_OBJECTIVE_
Please quote the lines starting at the one containing "Viewport: 924px width, 430px" and ending at the one containing "click(940, 496)", with both of those lines included, and leave the pictures out of your answer.

_DATASET EXCERPTS_
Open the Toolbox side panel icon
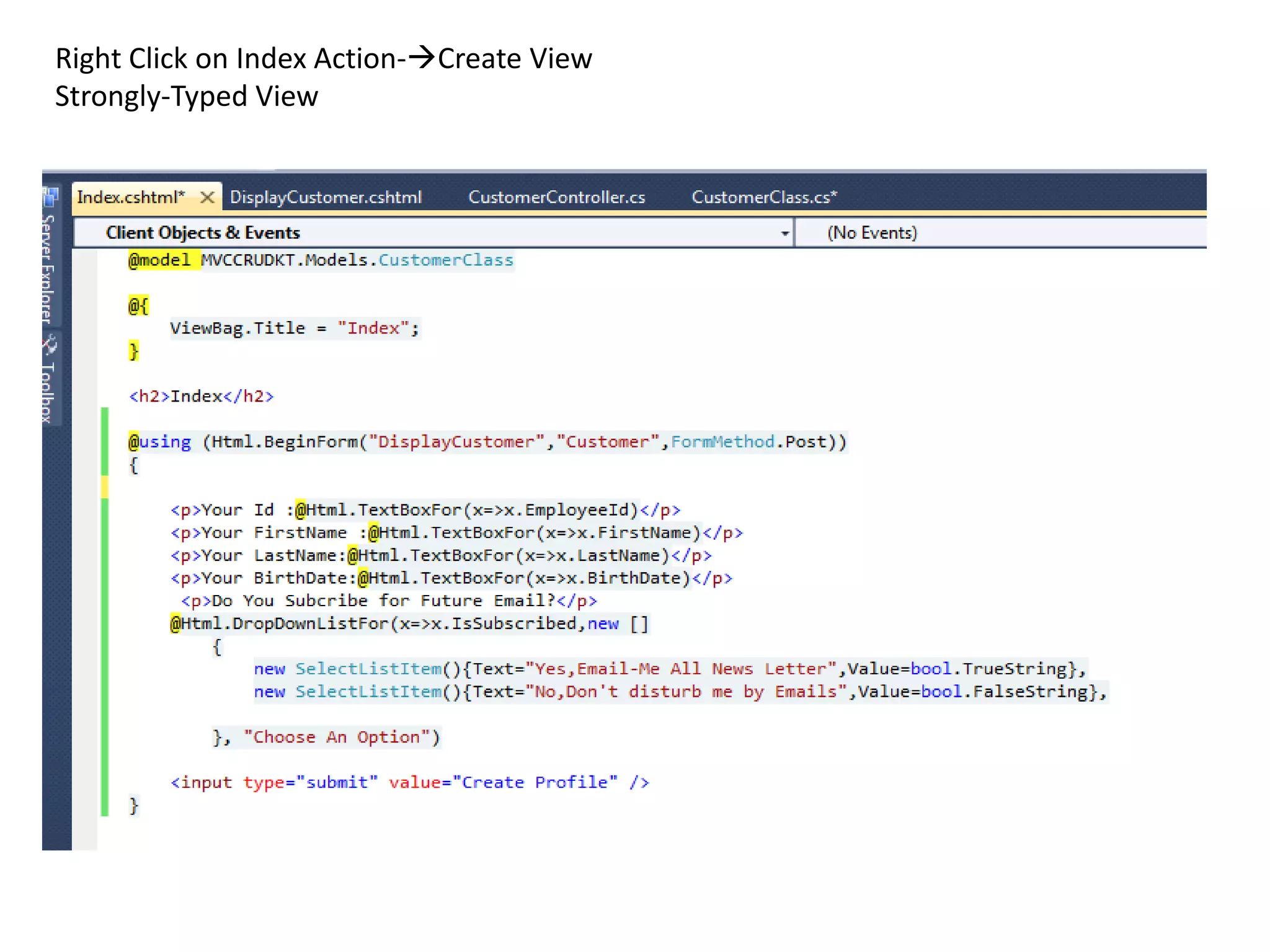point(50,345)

---

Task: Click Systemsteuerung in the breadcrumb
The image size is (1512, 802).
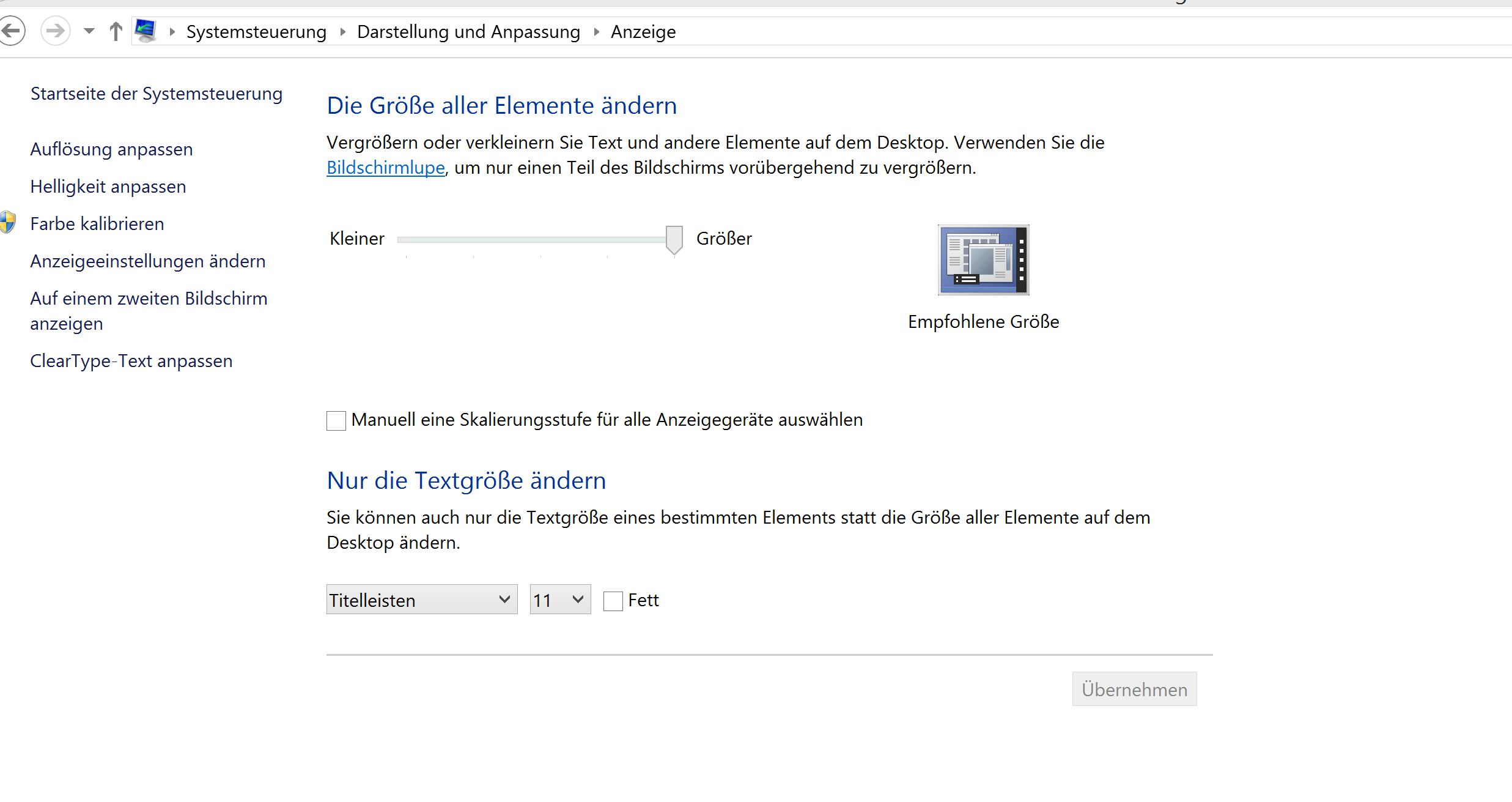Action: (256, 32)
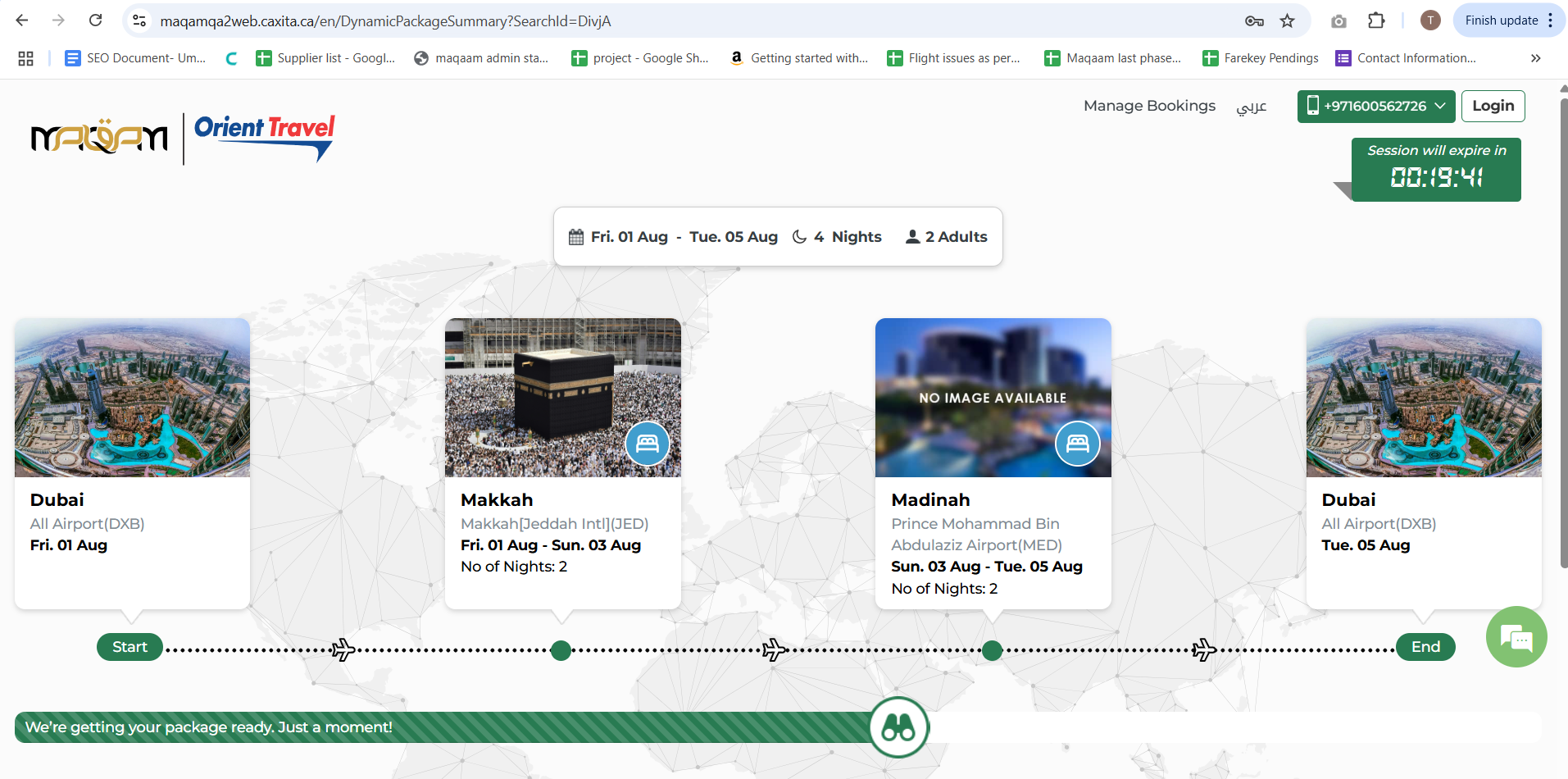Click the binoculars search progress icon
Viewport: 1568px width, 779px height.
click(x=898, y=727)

--

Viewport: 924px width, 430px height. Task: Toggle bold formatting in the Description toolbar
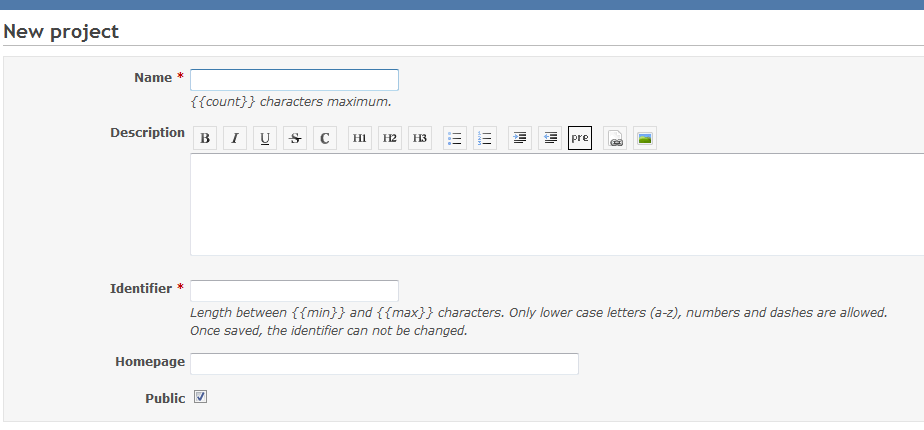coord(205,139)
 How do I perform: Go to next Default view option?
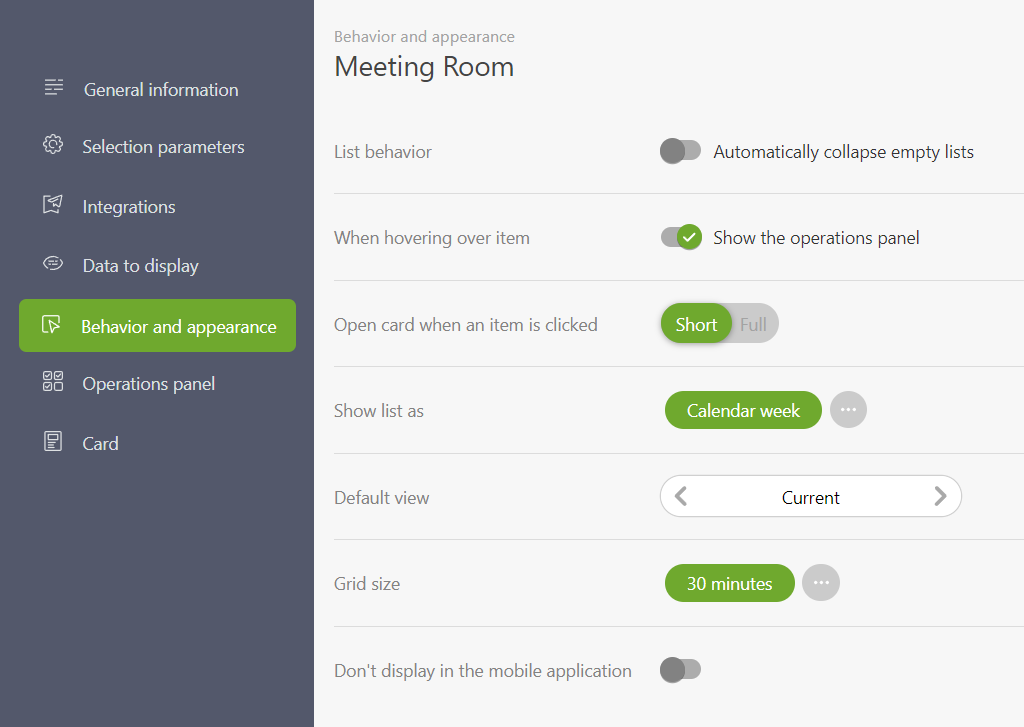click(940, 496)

_COMPLETE OUTPUT_
Viewport: 924px width, 430px height. Task: Toggle bold formatting in the Description toolbar
coord(205,139)
 How do I perform: Go to next Default view option?
click(940, 496)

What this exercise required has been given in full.